Обыкновенно, когда все мы, загнанные сиреною в «абри», начинали обвыкать – Д. С. А. больше не доносит и все, кажется, успокоилось или, как принято было говорить не без хвастовства, «отогнали», и вот сейчас загудит отбой, врывался зверски-выпученный Пупыкин с раздирающим: «газы!» Тут же появлялось и ведро с каким-то раствором: бура и еще чего-то подмешивалось – секрет Пупыкина. Ведро разносила тоже выплавка и все мы с перепугу, у кого что случится, кто платок, кто тряпку, окунешь в это поганое ведро и мокрым по лицу себе мажешь. Со всех течет, а утираться нельзя – противогазовая сила пропадет. И как после такой купели не запаршивел никто, подлинное чудо! Верили, вот что.

А когда с газами поутихло и на ведро никто не обращает внимания, Пупыкин, одиноко прокричав «газы», один, непризнанный, помочится и мокрый, стоит и смотрит – сколько упречного было в его взгляде!

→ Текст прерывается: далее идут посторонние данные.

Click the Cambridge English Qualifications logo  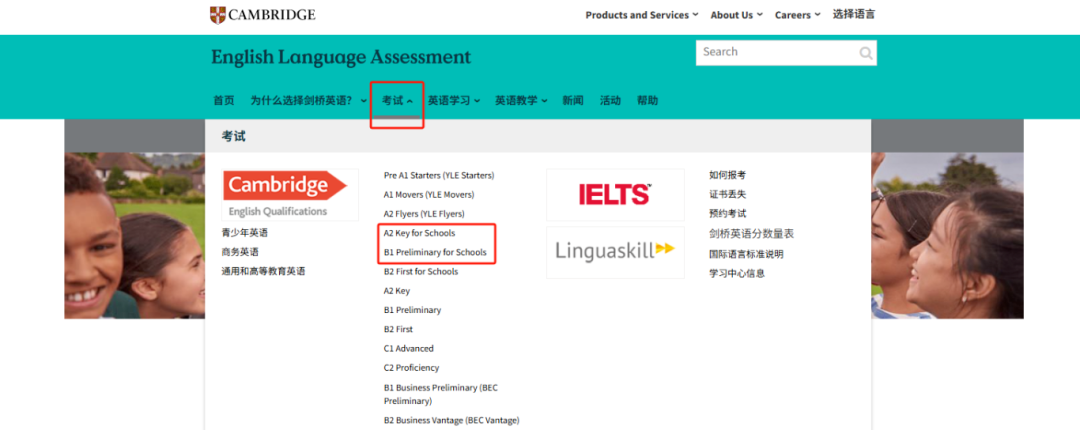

Он должен был уступить свое распорядительское место назначенному «chef d’Ilot» (ячейному старосте), но имя за ним осталось: «газодёр». И то хорошо: все-таки не «безызвестный». И войдет в историю, как мы защищали Париж в 1939-40 году, когда тщательно заклеивали бумагой окна – верное средство от бомбардировки! – а клеевые мастера и наклейщики (тоже профессия) подняли нос – чем крепче, тем безопаснее. Когда на воющий клич сирены мы с трепетом бросались в «абри», а кое-кто (таких дураков среди нас, одурелых, наперечет), рискуя задохнуться, появлялся в маске – маскированного, как известно, никакая пуля не возьмет! – и тут же суетились охотники, высматривая наиболее «солидных» чтобы помогать спуститься в «абри» и потом подобающе извлечь, – «Морской царь», подводя итог военным издержкам, говаривал бывшему Великому Муфтию (С. Л. Кугульскому), что «эти помощники не то, чтобы ударили по карману, но все-таки ему в копейку стали». Блаженные времена, но возвращения их я не хочу.

* * *

От Евреинова по прямой вверх – на восьмом этаже Гретхен, так величают Софию Семеновну6. В допотопные времена, а в самом деле, сколько это годов прошло? – она пела в Большом Театре с Фаустом-Донским. Из моей ранней памяти я вижу сцену в саду. Фауст, он был очень тучный, и когда ему подходило взять верхнее «до» – «здесь все твердит душе моей», из-за кулис выскакивали два щелкоперых бесёнка, ясно подосланные Мефистофелем, подсовывались ему под руки, и он, упираясь о их плечи, пускал «душе моей!» – звук серебряно-фонтанный в слезо-лиловом нимбе. А Гретхен… вот никогда бы не подумал, что встречу тут, в Париже, и знаете, если взгаянуть на расстоянии, все та же, и вы улавливаете знакомые черты: «чистота и ясная наивность».